Education 161  FINAL PROBLEMS, Winter 2000

Solutions for these problems are to be submitted in hard-copy
form. Given that these problems are untimed, some care should be
taken in presentation, clarity, format.  Especially important is
to give full and clear answers to questions, not just to submit
unannotated computer output, although relevant output should
be included.
You may use any inanimate resources--no collaboration.  This
work is done under Stanford's Honor Code.
Please read the questions carefully and answer the question that
is asked.  
Papers will be scored into 3 categories: "Excellent" indicates
sucessful completion of all parts of all questions (within
perhaps one or two very trivial arithmetic errors);
"Satisfactory" indicates a good attempt was made at all parts of
all problems, but there were some serious errors or omissions;
"Incomplete" indicates inadequate effort or performance. 

Problems due Wed March 15 5PM in Rogosa's Cubberley mailbox
or deliver to Alex Harris in his office between 3-5 PM 3/15.
No extensions/exceptions.

Note data files are available in one of two locations:
path: /usr/class/ed161/[data file]
or using web-services at URL
http://www.stanford.edu/class/ed161/hw/[data file]

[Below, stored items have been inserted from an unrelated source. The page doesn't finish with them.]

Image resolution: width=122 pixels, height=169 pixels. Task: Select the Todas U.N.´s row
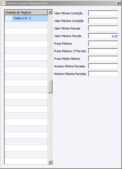[x=26, y=18]

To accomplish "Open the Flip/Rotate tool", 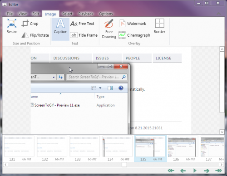I will tap(35, 35).
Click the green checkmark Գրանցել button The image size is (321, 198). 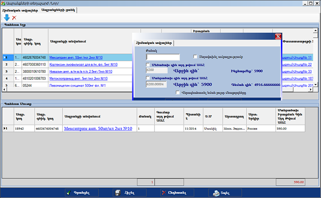coord(81,193)
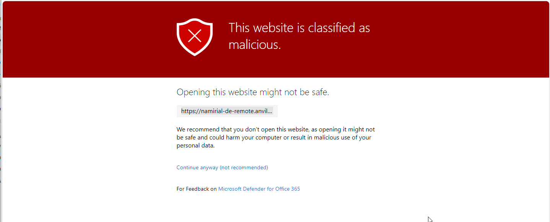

================================================================

Problem 1

This problem and adapted data are taken from a text by an
illustrious educational researcher.
Research Setting:
The general concern is with childhood aggressive behavior
(and especially its persistence into adult violent behavior
and other negative outcomes). 
Hudley&Graham (Child Development, 1993) conducted a study (based
on attribution theory) which had as one of its outcome measures 
an assessment of negative intent. The rationale for this measure
being that a boy's aggressive behavior might be a consequence of 
their misattributing the intent of others ("actors")in ambiguous
situations.  Thus, an intervention that taught these boys to
interpret actors' intent as something other than negative in
ambiguous situations should ultimately lessen their aggressive
behavior.
Data:
In the Hudley&Graham study African American boys. average age
about 10.5 years, were assigned at random to one of three
experimental groups: (1) a 12 session intervention to infer
non-hostile intent in ambiguous situations; (2) attention
training (a lesser program to deal with effects of participating
in a study); (3) control group (no ontervention or training).
Data on 36 subjects are in file aggress.dat .
c1 has Negative Intent Rating and c2 contains membership in the
three experimental groups (intervention = 1; attention = 2;
control = 3).

a) Write a statistical model for this single classification data structure
b) carry out an anova for this one-way classification and test the
   omnibus null hypothesis of no differences between the group means
   for Negative Intent using Type I error rate .05.
c) carry out a post-hoc pairwise comparison procedure using the
   Tukey Method in order to construct interval estimates for all 
   pairwise comparisons with family-wise confidence coeff .95.
d) in planning a follow-up study which will have equal numbers of
   subjects in each group, how many subjects should there be in each
   group so that the interval estimate for these pairwise comparisons
   will have width of 1.5 units (using experimentwise error rate 
   .01, i.e. confidence coefficient .99)?

------------------------------------


Problem 2

2. We are far enough away from Los Angeles that we should be able
to view this with detachment.....

Assume that a statistical consultant has been called in to assist
the police department of a large city in evaluating its human
relations course for new officers. After the human relations
course is completed, an outcome measure 'attitude toward minority
groups' is obtained (higher is more positive); assume that an 
instrument previously validated by the consultant is being used. 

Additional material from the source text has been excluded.